#### Requirement:
Exactly as they appear below, repeat the lines from the one with "[Share] (13, 1995)" through the one with "Piatto da parata", and no others.

┌─ Data for this exercise

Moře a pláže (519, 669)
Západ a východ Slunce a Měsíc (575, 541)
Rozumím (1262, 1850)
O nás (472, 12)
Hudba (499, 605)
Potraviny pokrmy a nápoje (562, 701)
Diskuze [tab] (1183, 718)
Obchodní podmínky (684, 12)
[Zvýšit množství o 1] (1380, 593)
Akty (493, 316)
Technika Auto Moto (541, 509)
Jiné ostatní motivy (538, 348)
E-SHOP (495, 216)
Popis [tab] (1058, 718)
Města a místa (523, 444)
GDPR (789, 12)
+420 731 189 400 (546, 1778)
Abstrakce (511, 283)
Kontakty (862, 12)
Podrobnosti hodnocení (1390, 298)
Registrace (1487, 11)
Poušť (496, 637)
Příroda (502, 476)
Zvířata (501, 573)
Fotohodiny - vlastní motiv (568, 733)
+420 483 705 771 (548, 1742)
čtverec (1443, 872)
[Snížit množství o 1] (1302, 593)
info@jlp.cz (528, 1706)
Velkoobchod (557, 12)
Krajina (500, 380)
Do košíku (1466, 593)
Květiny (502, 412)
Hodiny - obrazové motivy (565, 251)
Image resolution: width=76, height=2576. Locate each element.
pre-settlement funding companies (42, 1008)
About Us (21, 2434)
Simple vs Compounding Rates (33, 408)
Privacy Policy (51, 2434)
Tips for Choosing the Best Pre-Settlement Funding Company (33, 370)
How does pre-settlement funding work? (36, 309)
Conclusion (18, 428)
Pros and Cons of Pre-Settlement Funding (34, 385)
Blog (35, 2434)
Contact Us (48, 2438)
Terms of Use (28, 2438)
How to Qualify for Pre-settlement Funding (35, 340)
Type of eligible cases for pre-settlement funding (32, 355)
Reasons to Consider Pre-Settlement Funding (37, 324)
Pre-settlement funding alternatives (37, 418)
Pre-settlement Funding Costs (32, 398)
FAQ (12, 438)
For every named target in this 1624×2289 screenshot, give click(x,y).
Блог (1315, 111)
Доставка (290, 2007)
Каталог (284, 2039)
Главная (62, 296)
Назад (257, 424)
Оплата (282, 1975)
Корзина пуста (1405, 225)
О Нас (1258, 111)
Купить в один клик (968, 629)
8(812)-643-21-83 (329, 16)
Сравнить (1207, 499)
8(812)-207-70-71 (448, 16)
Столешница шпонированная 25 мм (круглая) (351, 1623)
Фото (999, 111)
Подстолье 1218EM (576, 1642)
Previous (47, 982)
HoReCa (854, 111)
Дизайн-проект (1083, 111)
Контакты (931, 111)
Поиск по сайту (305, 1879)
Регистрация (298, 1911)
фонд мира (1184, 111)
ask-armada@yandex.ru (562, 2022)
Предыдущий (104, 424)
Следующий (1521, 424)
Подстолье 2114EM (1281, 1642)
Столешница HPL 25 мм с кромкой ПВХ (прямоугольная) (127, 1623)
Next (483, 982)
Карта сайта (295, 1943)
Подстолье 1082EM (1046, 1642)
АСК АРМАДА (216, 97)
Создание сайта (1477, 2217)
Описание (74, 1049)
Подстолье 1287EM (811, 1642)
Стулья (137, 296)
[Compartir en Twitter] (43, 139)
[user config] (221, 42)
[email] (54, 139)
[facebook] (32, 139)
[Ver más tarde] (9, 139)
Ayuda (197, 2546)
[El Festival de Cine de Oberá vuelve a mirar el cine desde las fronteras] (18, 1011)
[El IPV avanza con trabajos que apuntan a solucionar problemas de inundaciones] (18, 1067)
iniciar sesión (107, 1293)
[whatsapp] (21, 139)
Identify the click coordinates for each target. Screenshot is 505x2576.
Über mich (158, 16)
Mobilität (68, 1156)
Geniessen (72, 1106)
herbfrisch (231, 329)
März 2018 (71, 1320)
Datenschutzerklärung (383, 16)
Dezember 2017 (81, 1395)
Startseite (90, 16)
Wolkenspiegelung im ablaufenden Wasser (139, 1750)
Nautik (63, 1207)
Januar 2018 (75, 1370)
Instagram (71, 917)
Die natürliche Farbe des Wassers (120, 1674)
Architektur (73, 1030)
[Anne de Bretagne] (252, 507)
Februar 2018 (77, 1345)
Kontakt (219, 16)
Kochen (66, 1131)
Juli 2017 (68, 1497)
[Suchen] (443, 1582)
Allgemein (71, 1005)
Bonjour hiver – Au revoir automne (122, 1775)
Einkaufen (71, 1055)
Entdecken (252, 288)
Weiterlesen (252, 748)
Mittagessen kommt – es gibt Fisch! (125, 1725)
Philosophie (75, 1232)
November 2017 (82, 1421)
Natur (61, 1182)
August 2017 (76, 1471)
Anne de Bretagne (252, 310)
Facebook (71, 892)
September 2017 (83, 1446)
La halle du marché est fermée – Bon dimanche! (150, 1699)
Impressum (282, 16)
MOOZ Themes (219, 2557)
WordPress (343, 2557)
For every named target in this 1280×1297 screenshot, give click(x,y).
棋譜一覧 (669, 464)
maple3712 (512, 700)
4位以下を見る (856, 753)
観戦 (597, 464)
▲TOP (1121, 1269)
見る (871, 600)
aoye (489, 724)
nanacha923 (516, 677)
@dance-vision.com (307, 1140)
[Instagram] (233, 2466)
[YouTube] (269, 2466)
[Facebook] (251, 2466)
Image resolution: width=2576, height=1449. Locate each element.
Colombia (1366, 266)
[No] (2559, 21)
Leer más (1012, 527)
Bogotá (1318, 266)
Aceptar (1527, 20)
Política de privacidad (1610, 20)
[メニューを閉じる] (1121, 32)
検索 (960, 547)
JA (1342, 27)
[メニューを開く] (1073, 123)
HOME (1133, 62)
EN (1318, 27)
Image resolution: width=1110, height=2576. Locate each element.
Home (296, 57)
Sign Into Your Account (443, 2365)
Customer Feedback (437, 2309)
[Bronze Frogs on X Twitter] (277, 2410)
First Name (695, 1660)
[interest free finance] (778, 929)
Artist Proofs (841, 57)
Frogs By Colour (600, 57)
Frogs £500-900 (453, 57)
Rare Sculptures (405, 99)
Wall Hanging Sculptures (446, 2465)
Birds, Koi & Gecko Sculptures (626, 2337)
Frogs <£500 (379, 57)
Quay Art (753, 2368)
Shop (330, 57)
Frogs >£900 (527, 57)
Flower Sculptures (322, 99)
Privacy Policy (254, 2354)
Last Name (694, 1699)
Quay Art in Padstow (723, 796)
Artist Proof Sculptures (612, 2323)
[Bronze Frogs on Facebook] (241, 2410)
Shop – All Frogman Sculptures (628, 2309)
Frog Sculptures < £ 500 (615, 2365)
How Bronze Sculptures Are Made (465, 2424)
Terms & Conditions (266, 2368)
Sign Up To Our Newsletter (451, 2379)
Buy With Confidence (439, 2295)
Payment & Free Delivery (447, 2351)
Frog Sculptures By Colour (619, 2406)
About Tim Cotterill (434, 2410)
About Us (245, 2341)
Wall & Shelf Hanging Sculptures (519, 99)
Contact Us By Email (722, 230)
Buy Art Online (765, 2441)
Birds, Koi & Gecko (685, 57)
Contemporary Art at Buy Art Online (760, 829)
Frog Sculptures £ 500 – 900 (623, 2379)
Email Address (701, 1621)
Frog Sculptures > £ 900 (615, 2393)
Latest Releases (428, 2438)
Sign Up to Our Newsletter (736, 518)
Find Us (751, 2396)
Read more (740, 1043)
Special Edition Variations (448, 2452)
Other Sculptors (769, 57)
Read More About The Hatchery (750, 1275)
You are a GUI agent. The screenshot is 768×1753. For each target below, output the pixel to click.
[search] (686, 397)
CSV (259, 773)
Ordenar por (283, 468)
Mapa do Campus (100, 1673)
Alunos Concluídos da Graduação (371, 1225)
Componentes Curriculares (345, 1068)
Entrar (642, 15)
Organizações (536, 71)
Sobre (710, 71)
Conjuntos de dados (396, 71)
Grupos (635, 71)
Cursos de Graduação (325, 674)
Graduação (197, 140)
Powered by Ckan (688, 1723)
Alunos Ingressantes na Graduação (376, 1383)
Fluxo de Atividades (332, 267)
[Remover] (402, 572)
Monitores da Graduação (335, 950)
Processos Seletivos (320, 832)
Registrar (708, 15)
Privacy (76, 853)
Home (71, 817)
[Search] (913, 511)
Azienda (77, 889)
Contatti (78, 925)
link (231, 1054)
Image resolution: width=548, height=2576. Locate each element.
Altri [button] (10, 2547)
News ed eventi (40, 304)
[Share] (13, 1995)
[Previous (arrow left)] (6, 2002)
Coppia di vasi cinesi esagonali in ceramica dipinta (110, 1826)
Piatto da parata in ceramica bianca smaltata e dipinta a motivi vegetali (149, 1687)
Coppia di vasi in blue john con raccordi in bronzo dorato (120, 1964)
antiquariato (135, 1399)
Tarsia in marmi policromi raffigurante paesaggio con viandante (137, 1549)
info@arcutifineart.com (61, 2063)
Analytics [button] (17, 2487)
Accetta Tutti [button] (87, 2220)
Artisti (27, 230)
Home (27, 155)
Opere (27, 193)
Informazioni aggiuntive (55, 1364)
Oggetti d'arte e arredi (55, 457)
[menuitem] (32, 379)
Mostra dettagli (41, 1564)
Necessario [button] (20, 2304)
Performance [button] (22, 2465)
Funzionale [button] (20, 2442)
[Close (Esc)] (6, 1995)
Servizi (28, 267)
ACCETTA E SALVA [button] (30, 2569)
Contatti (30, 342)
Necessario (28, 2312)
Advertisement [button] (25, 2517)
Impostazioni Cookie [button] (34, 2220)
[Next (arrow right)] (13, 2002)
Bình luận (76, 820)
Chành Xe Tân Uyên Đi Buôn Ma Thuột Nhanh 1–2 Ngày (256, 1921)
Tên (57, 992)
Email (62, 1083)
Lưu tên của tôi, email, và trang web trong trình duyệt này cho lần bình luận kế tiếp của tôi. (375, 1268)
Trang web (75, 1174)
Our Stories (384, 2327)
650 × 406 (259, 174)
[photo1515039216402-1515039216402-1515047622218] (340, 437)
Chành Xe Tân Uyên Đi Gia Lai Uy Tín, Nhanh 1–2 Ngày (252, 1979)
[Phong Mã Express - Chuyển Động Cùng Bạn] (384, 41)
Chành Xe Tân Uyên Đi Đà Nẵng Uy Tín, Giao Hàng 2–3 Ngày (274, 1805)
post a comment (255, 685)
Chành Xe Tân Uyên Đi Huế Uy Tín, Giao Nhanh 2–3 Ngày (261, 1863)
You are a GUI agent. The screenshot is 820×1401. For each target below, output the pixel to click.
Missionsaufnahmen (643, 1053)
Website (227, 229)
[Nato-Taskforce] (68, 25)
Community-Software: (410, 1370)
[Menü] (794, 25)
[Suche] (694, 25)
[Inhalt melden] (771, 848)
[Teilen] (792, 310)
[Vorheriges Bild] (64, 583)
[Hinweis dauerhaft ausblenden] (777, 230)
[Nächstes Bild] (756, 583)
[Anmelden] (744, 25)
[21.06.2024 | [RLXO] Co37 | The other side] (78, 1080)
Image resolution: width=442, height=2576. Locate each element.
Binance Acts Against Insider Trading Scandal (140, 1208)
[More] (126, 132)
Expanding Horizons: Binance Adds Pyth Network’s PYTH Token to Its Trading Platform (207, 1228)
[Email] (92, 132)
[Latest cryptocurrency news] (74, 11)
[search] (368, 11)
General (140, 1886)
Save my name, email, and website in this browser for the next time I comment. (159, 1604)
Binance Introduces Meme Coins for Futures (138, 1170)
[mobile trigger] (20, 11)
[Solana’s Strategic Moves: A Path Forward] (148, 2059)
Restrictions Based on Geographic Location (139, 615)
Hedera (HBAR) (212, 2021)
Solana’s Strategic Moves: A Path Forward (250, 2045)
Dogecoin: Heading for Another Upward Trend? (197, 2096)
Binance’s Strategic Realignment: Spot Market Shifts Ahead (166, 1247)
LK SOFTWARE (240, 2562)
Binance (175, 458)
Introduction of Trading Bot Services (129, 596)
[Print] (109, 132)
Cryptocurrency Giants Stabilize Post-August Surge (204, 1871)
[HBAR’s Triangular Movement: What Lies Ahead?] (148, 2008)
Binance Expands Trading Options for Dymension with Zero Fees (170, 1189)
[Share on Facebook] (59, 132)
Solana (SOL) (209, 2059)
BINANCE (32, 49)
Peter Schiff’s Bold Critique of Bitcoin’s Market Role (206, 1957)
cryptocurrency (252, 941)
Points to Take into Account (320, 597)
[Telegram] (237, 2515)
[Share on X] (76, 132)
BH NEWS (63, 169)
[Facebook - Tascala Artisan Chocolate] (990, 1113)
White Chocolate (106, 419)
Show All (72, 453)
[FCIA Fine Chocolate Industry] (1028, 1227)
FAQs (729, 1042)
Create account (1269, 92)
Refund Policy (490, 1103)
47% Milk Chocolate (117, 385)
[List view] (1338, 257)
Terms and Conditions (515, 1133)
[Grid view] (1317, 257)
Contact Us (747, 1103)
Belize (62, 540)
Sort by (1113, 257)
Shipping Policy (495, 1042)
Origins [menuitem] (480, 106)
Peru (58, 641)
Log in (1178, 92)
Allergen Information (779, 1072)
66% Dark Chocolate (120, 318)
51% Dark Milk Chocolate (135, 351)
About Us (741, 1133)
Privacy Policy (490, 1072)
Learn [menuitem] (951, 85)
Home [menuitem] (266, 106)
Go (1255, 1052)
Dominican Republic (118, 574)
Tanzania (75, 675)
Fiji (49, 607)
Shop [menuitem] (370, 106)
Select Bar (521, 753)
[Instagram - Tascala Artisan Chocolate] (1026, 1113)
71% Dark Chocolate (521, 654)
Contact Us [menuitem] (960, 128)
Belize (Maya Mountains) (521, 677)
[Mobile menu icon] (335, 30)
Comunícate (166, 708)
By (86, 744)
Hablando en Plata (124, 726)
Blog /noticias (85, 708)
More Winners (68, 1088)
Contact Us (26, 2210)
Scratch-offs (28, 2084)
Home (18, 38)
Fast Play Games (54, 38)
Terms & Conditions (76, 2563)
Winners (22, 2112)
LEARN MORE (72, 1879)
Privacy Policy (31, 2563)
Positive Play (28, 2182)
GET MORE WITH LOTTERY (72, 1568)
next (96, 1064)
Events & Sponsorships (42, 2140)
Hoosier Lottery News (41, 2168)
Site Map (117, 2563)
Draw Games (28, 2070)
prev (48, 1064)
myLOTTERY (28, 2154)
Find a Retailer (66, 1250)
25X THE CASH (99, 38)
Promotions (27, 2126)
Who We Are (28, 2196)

└─

#### Written answer:
[Share] (13, 1995)
[Previous (arrow left)] (6, 2002)
Coppia di vasi cinesi esagonali in ceramica dipinta (110, 1826)
Piatto da parata in ceramica bianca smaltata e dipinta a motivi vegetali (149, 1687)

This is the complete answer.